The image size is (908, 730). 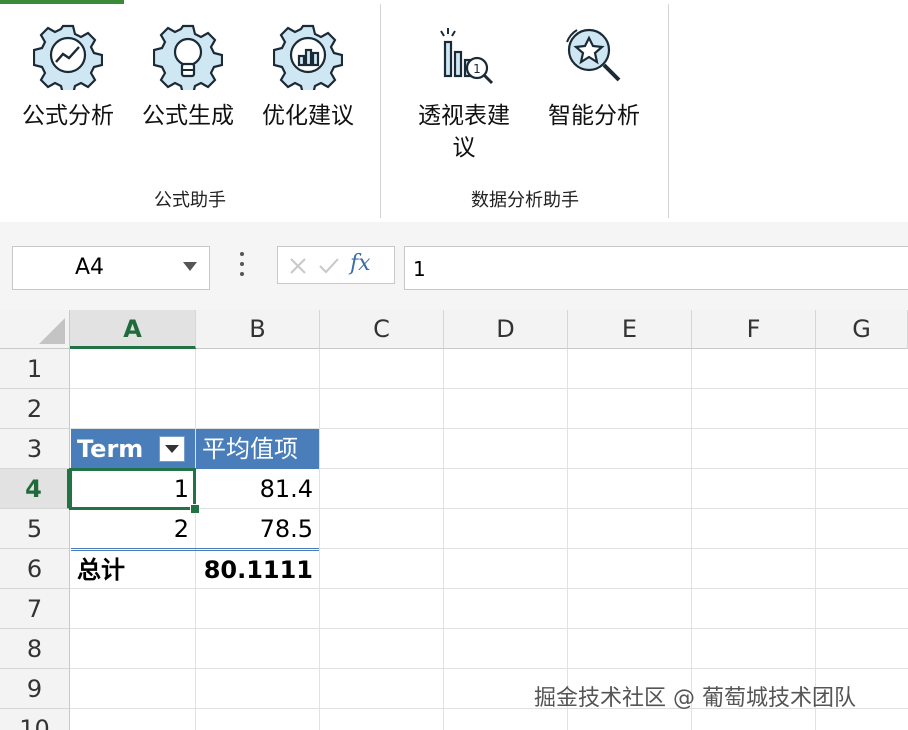 I want to click on optimize-suggestion-button: 优化建议, so click(x=308, y=76).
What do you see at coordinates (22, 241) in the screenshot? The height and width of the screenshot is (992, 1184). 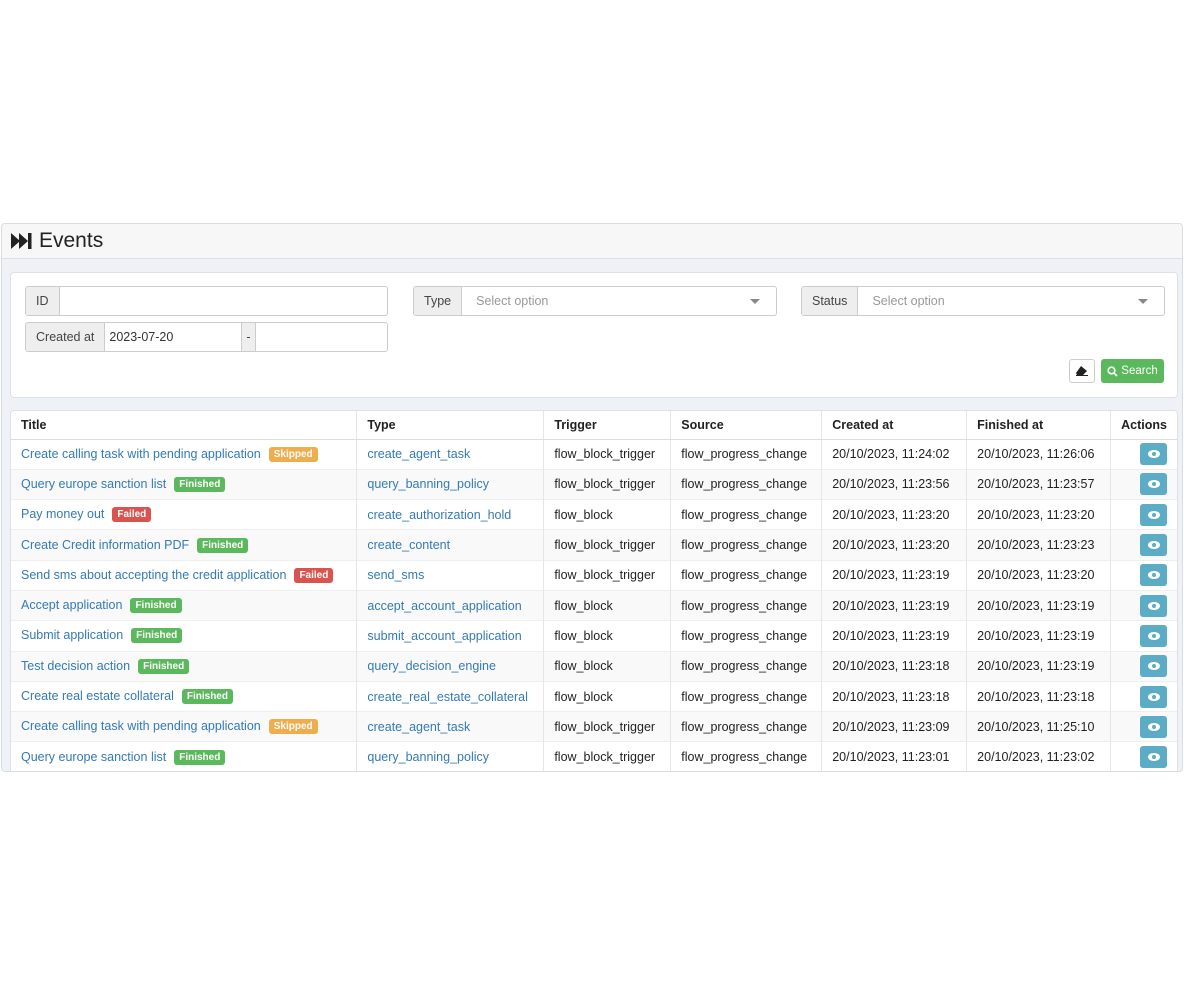 I see `fast-forward-icon` at bounding box center [22, 241].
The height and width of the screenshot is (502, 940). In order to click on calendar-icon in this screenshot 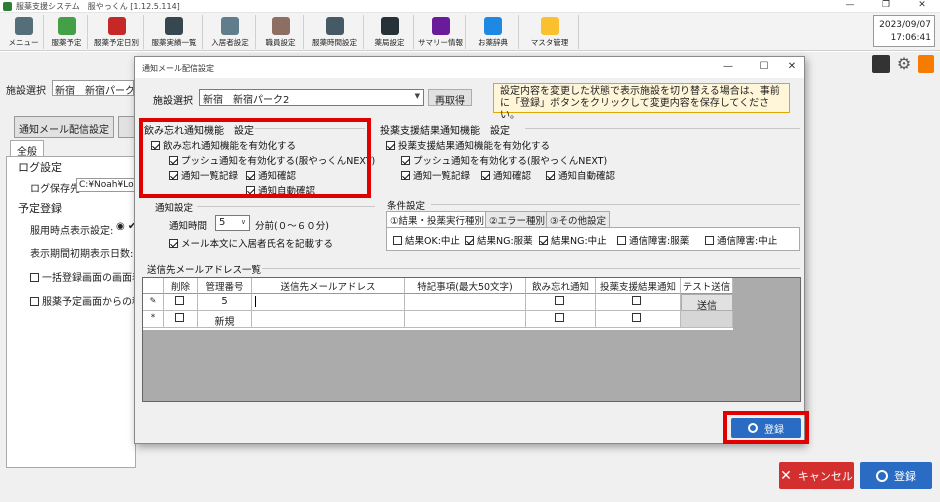, I will do `click(116, 26)`.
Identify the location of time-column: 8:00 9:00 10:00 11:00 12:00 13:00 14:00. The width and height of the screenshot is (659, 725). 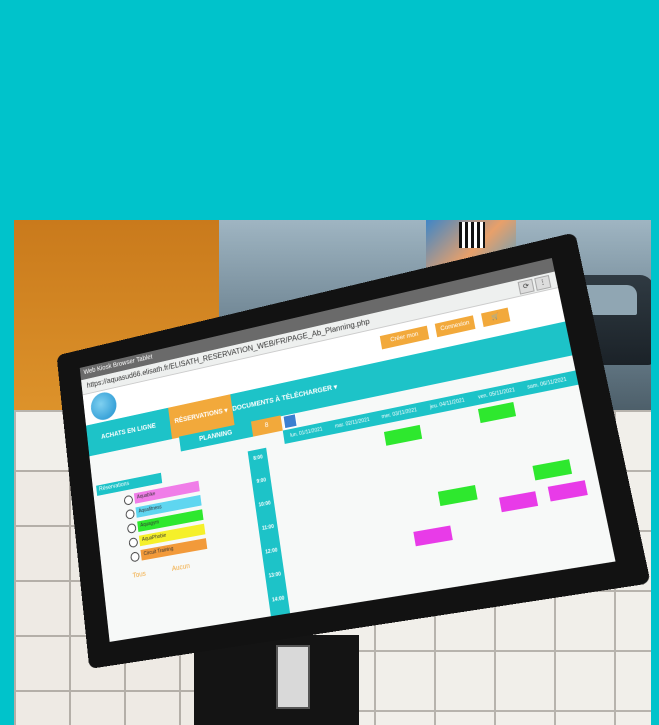
(269, 532).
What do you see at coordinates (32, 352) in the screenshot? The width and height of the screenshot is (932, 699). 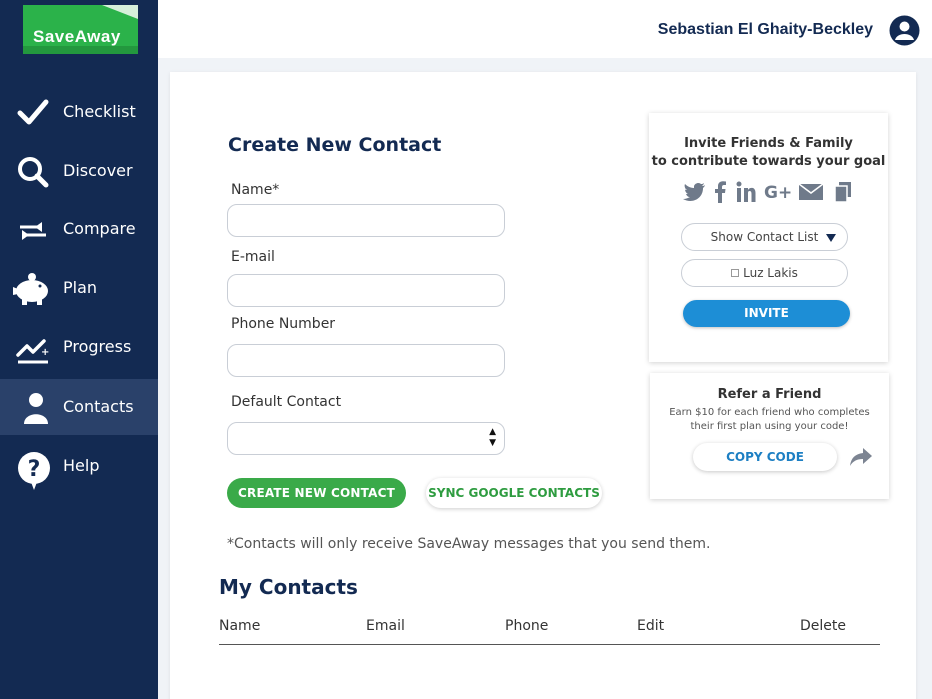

========

作業内容 — 「Identify the location」を含む行からエントリの末尾までを、「screenshot」を「screen capture」に置き換えて更新し、それ以外はそのまま示してください。画像は含めないこと。

解答欄 —
Identify the location of time-column: 8:00 9:00 10:00 11:00 12:00 13:00 14:00. The width and height of the screen capture is (659, 725). 
(269, 532).
What do you see at coordinates (32, 352) in the screen capture? The width and height of the screen capture is (932, 699). 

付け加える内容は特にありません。